Because they had been dispatched by NORAD, the Fargo Vipers were joined by a tanker, and all the F-16s over Washington took turns refueling.
They remained up for four hours, and when Penney and Sasseville landed back at Andrews they left plenty of other interceptors over the city. Upon landing, they were whisked to a room “with more generals than I’d ever seen in my lifetime,” Penney said.
“We stood at the head of an oval table in front of the entire group, and it was standing room only, and they asked us all sorts of questions about the morning and the sorties, and what we had seen,” she said. It was heady stuff for a first lieutenant who had only been assigned to the base for nine months.
Almost immediately, the two F-16s relaunched—now fully armed—to fly another four-hour mission over the capital.
During this second sortie, they received instructions over the encrypted radio to escort Air Force One, which was inbound on its way to Andrews. “I then flew point, leading the package back,” Penney said. “The first sortie, we were far more focused on doing the task at hand,” she said. Hours later, it was still “hard to believe” what had happened.
Penney spent some of the time on the second sortie above the Pentagon, looking down at it with her jet aircraft’s infrared targeting pod, trying to get the events of the day to seem more real.
The D.C. Air Guard served as Washington’s CAP resource for the following two weeks, but of the 32 pilots assigned to the unit, only about eight were full-timers. Many of the traditional Guard pilots were airline pilots “stuck in different parts of the country” when air travel was abruptly halted on 9/11. For the D.C. Guard, the air defense mission represented “24-hour operations with decreased manpower,” Penney said, “very work intensive.”
The situation didn’t leave much time for reflection.
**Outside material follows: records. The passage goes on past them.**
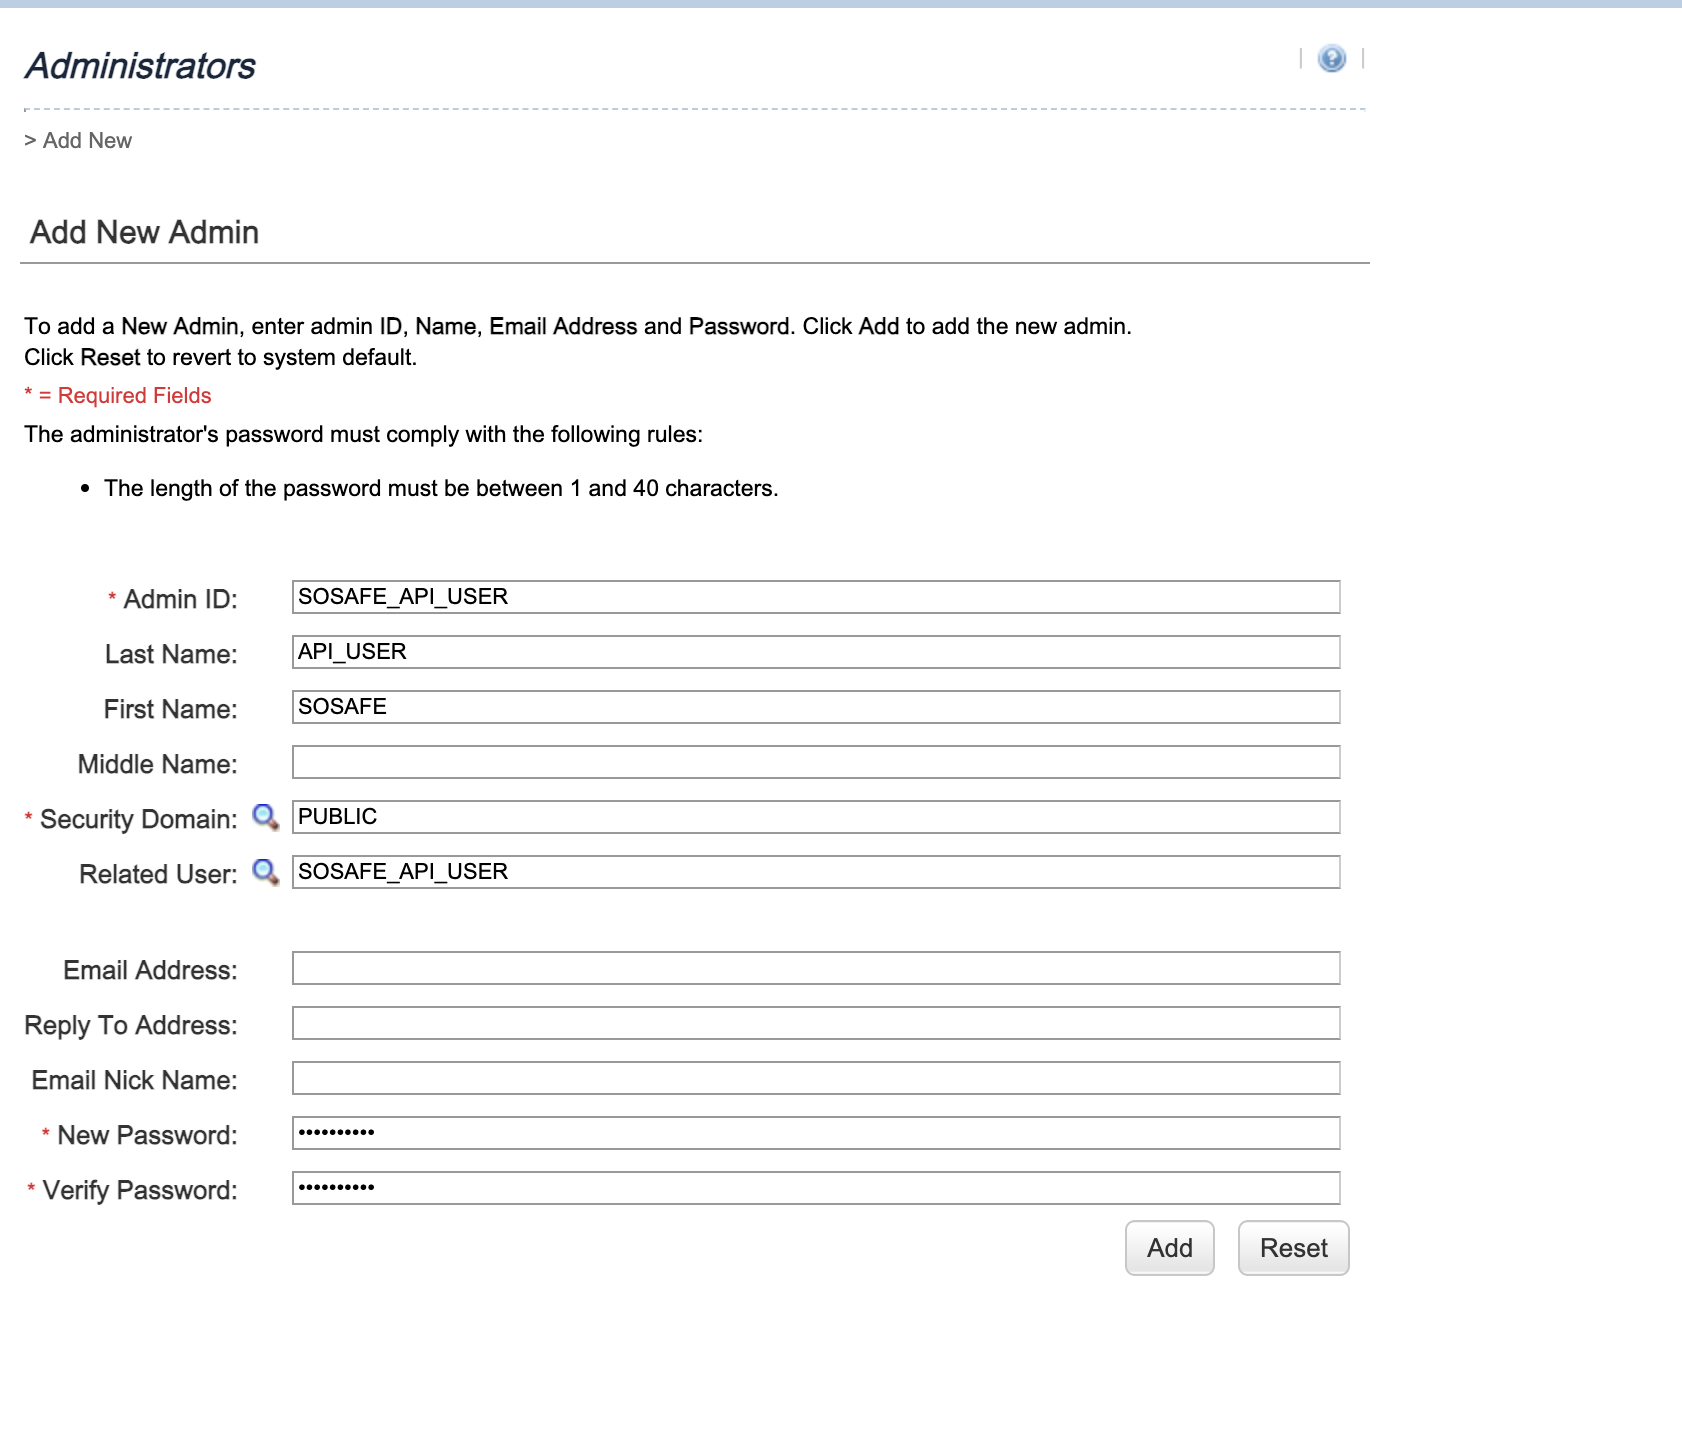Image resolution: width=1682 pixels, height=1440 pixels.
Task: Click into the Verify Password field
Action: point(815,1188)
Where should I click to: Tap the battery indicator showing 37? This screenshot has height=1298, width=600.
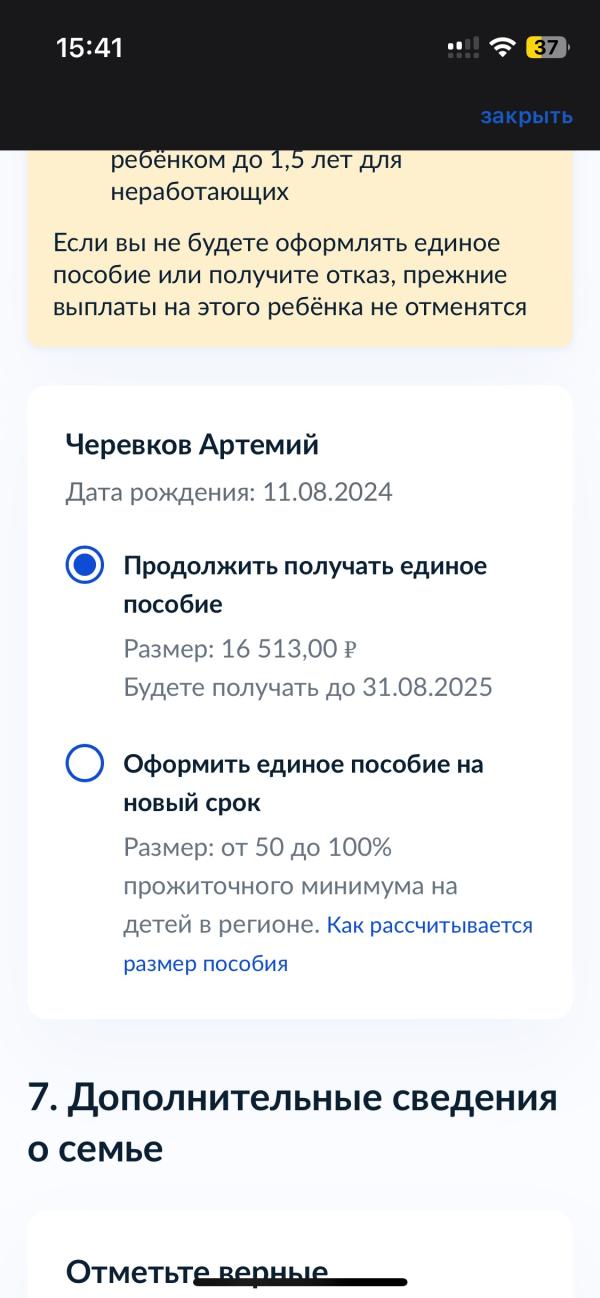(548, 47)
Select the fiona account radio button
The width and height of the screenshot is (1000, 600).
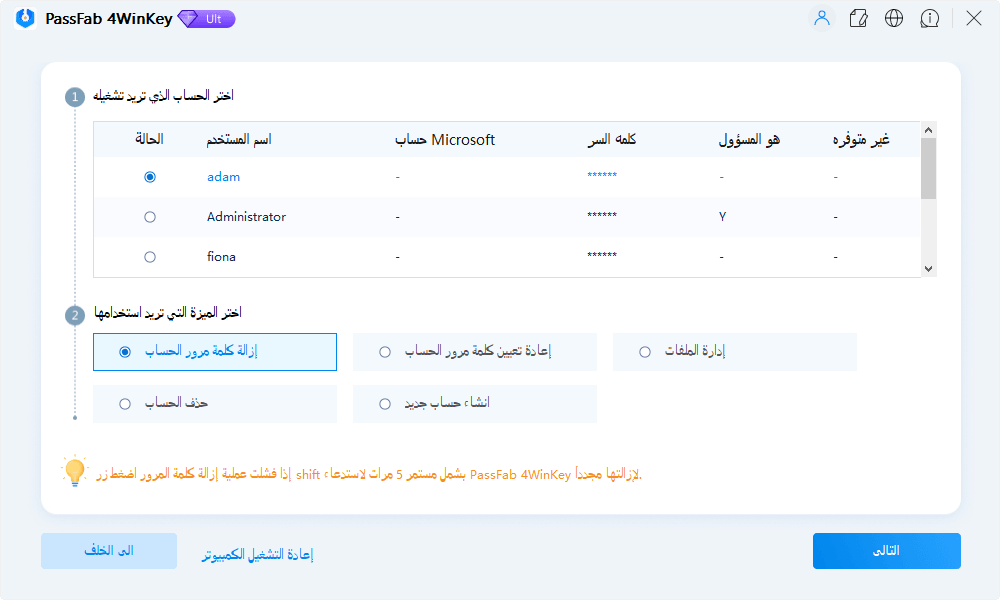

While it was a “dramatic experience,” she became turned off by “the melodramatic media attention,” and postponed much personal reflection.
“I really didn’t process or think through all of that until a couple of years ago,” Penney said. However, as to the notion of having to take down an airliner with innocents aboard, “it was so abundantly clear in the moment that, while it would have been tragic and unfortunate, the moral choice was obvious.”
She said that at no point “did I feel conflicted, like, ‘Could I really do this?’”
The “total heroes” of the air action, she said, were the passengers on Flight 93 who ultimately made the goalie CAP unnecessary.
“What they did was courageous,” Penney said. “And I think for them it was also obvious, once they realized what was going on.”